Login events can help unify identity across browsers, devices, and sessions. In such a sense, it is there can be a single user identity for all his/her interaction with your website, regardless of the device s/he used or the fact that he was logged in or not.
Different approaches can be used to handle tying back events happening before the login event to the user’s identity.
Cookies matching is one such technique where if events have previously been sent to the server, they can be tied back to the resolved identity through a lookup. For instance, if we had an anonymous visitor id set up on desktop and mobile, which resolved to one logged-in identity, the data related to these users could be traced back from the following matching table:
Matching data could be provided to the server on the login event and all other data provided using the pseudonymous visitor_id.
Event Push, using the local storage of the browser, it is possible to cache browsing events on the browser until one’s identity has been resolved.

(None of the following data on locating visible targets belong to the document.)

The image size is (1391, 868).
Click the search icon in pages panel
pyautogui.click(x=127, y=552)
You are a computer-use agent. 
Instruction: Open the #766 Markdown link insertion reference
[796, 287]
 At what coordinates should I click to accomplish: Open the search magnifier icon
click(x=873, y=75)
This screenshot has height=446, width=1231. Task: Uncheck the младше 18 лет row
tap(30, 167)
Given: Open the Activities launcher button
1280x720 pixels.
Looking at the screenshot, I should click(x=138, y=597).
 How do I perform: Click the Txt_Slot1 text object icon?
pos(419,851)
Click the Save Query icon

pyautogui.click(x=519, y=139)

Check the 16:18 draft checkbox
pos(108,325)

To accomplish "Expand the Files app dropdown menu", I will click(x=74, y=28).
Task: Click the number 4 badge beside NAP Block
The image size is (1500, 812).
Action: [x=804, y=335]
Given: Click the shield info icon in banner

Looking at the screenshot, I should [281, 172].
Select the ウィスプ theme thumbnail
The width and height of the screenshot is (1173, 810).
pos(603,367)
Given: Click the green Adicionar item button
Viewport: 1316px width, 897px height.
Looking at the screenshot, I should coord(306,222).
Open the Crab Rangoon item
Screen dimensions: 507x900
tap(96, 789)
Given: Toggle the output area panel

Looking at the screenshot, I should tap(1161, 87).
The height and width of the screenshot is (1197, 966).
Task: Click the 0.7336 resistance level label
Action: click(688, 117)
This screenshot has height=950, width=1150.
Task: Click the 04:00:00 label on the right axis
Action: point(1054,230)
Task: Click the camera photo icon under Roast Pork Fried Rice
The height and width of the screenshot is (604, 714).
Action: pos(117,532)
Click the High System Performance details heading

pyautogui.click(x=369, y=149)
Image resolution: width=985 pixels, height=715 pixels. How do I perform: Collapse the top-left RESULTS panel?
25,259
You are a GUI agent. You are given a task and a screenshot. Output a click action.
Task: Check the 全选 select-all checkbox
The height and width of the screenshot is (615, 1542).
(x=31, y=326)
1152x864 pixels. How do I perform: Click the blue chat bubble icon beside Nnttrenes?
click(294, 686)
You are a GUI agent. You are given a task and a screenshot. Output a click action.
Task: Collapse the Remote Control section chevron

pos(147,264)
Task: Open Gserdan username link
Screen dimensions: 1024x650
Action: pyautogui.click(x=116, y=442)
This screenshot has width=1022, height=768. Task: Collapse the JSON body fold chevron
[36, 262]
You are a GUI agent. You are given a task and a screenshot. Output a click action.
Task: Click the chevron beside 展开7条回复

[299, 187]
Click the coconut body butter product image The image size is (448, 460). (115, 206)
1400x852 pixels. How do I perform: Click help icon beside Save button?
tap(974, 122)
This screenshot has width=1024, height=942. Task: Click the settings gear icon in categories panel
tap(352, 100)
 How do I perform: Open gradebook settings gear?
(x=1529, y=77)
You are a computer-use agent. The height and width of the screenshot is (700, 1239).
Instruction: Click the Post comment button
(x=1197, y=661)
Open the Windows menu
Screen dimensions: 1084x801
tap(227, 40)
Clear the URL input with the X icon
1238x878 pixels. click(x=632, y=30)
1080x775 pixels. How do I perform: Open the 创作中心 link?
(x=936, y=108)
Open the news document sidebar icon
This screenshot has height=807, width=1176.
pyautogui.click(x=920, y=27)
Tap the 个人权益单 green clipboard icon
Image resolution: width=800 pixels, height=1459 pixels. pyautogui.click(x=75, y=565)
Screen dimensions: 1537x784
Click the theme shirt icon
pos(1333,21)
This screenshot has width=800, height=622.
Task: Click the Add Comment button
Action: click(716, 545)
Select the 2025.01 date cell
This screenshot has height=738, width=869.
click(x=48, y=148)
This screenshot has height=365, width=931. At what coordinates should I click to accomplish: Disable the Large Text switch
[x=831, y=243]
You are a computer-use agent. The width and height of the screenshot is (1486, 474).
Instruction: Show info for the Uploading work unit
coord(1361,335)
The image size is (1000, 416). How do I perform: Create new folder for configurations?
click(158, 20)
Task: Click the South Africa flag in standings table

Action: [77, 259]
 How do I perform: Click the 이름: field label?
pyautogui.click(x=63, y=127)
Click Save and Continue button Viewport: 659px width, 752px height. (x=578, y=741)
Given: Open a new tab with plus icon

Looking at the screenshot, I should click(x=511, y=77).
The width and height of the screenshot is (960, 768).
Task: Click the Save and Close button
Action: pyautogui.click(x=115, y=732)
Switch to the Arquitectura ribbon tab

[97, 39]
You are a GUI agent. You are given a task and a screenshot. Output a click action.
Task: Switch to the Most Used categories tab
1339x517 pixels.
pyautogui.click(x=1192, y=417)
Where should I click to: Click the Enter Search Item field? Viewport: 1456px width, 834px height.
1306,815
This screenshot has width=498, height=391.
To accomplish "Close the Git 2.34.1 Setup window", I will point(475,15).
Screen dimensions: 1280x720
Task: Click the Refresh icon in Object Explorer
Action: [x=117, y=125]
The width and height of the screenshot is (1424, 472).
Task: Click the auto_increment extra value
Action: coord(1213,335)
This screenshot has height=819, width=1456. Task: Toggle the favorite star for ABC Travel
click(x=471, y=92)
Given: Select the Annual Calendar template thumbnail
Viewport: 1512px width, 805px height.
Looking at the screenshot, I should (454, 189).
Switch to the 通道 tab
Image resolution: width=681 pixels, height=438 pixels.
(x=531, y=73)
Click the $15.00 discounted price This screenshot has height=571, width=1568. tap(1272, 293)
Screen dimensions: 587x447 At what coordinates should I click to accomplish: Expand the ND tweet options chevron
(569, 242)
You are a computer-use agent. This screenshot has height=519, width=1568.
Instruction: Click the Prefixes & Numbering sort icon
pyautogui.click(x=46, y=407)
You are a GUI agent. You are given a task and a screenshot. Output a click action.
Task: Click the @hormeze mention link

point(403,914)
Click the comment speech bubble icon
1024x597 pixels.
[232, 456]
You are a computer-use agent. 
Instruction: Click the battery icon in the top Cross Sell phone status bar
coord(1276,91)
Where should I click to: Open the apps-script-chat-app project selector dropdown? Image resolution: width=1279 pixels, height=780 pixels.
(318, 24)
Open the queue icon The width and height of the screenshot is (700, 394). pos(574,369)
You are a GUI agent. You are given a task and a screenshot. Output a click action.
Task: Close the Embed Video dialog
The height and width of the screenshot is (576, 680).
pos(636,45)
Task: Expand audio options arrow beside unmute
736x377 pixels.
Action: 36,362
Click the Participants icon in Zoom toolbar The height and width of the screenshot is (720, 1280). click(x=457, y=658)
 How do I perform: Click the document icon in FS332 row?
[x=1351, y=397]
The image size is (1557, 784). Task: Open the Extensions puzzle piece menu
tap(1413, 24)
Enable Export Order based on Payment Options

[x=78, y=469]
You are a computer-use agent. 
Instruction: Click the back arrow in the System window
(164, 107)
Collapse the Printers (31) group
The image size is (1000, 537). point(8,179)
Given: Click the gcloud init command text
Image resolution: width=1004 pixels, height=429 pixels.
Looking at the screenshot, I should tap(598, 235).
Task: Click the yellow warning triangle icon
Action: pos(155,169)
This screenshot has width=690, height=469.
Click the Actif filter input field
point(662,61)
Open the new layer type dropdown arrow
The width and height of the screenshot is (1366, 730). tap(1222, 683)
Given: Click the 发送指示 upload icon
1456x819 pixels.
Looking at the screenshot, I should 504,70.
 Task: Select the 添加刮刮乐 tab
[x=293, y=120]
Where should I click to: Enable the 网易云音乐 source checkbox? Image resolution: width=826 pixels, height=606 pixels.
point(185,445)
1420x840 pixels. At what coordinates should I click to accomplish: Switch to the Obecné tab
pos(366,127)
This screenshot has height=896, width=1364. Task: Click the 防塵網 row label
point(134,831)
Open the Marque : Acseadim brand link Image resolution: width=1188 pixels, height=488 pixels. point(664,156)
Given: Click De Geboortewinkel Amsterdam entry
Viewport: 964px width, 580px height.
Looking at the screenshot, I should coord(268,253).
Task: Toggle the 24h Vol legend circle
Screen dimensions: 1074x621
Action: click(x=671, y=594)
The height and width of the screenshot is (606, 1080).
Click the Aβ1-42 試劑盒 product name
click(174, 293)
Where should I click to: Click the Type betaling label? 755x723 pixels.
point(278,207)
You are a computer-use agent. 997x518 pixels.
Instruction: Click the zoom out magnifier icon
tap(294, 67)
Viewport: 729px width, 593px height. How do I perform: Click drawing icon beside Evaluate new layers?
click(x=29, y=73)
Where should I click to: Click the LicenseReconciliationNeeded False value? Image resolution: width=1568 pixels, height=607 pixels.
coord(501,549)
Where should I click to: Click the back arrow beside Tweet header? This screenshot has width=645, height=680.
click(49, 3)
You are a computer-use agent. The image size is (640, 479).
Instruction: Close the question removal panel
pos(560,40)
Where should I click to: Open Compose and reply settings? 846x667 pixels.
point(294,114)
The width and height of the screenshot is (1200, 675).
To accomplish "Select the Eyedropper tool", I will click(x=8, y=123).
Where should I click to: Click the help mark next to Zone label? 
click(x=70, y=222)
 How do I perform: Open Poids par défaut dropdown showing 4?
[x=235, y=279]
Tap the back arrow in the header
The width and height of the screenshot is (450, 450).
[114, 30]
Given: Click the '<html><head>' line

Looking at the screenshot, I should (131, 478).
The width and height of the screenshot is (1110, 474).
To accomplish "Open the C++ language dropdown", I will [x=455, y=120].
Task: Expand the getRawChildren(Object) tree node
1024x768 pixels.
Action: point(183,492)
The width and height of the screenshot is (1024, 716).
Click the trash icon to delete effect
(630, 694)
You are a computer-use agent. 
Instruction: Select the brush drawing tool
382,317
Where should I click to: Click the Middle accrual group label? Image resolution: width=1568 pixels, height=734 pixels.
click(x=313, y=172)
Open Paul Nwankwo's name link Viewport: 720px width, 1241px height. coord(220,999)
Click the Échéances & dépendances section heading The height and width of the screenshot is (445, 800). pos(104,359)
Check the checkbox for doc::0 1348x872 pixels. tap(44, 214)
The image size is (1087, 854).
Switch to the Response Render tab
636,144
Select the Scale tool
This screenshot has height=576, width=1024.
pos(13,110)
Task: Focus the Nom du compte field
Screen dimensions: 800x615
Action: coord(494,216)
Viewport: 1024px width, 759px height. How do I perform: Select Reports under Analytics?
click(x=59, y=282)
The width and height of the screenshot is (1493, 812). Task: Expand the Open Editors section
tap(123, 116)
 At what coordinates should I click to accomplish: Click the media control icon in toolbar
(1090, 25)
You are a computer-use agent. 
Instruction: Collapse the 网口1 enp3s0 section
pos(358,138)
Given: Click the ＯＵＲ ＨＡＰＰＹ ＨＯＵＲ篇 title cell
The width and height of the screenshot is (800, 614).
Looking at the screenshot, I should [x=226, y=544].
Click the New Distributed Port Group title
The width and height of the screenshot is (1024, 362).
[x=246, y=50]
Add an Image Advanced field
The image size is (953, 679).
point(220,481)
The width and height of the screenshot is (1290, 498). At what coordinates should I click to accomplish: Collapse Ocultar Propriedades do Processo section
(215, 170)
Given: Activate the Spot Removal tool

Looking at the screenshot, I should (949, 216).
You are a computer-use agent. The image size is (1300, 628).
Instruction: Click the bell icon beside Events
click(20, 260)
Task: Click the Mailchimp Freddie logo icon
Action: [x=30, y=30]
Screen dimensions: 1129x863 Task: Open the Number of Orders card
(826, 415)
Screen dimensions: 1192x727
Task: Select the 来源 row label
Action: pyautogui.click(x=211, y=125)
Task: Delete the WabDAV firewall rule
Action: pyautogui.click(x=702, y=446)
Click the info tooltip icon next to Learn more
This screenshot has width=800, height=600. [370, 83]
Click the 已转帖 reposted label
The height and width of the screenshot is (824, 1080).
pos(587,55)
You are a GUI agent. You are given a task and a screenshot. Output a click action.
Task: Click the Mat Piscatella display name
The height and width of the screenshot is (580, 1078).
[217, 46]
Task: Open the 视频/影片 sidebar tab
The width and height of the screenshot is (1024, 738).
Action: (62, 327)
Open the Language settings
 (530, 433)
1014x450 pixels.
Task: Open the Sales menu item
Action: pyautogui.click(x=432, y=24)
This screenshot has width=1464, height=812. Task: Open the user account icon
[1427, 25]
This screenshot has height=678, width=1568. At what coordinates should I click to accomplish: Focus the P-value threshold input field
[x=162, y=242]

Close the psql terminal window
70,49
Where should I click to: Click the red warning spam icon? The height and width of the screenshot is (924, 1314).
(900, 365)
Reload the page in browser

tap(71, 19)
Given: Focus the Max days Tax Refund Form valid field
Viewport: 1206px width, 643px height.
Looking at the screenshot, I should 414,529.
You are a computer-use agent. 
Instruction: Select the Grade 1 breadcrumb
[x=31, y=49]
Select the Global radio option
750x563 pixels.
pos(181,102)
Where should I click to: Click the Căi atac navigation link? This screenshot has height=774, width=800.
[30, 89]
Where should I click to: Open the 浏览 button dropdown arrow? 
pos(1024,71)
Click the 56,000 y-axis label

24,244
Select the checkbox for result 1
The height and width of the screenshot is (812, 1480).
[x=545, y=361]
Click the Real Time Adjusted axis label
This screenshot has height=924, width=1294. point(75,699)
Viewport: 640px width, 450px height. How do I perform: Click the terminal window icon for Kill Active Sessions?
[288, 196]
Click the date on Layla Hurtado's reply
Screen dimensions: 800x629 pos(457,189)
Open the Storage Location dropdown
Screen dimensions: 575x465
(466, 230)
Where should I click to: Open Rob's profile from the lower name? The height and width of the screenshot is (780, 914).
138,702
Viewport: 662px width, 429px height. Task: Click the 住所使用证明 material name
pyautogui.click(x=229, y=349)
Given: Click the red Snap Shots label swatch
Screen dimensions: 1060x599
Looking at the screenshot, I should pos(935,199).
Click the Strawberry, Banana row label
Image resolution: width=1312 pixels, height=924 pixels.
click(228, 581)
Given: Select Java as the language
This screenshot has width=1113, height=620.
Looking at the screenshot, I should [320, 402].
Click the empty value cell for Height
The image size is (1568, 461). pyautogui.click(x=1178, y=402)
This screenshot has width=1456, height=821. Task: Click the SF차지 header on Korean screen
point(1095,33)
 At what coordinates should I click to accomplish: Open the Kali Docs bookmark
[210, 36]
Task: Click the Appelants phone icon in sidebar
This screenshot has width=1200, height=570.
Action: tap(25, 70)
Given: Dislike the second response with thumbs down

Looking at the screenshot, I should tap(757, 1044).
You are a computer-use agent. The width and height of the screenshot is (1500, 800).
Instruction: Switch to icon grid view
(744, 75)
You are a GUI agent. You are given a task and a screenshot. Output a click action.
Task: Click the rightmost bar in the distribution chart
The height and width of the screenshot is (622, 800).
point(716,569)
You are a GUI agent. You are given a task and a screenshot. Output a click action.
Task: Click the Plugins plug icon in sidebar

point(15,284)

The above picture explains how the behavior would work. If a given visitor identified with visitor id 2020, visited the website on four occasions. On the first and second sessions that the user would show up on the website, the data would start to get accumulated in the browser storage with no data being pushed to the server. In the third session, until the login event happens, the data would continue to be accumulated within the browser but once the login event happened and the user’s identity has been resolved to userid: 123, the data is sent to the server and the event data within the browser storage. In the fourth session, since the identity has been previously resolved, the event data can directly be sent to the server.
At the heart of this data collection effort is the customer profile, a repository of data at the user level that contains all the relevant attributes and event history of a customer. This information can be retrieved when a user logs in to personalize his/her experience in a consistent way across devices.
The data in the customer profile can then be used to fulfill different personalization use cases. Retrieving historical data stored in the customer profile for display, retrieving different scores previously computed, or retrieving features needed to feed a recommendation model.
Amazon uses different types of personalization on its website; for instance, besides the previously mentioned user-item content block, they also rely on more straightforward personalization mechanisms such as retrieving your browsing history or past purchases.
TIn the above example, data is extracted from a customer profile to feed a recommendation model. Historical data can be used to provide a deeper and more relevant recommendation to the users.
Certain identifiers can be used to match identities across channels. Within an omnichannel setup, the golden record “360 Customer profile” serves as a holistic view of the customer across all interaction touchpoints.
Data from marketing and CRM automation software can easily be tied back at the customer level using email as a matching key. Tracking identifiers can further be used in these emails to match data from the marketing automation software with website data, potentially offering session matching identifiers between the two systems.
Interaction with customer service typically happens in one of three flavors: calls, emails, and chat. These interaction points’ data can be integrated using any user or order level identifier. Matching can be done at the time of processing the customer’s request doing a lookup in the system for any provided identifier. When using onsite chat widgets and forum support, it is further possible to tie customer contact and requests directly to a session identifier.
For point of sales, loyalty cards and programs allows us to have a link from sales to unique customers, regardless of payment method. Data points such as email address, phone number, name & address can be used as identifiers to merge customer data points into a unique profile. In the case of card payment, card fingerprints can be used as an additional identifier for matching purposes. These identifiers can be used to merge the available basket purchase data with online data.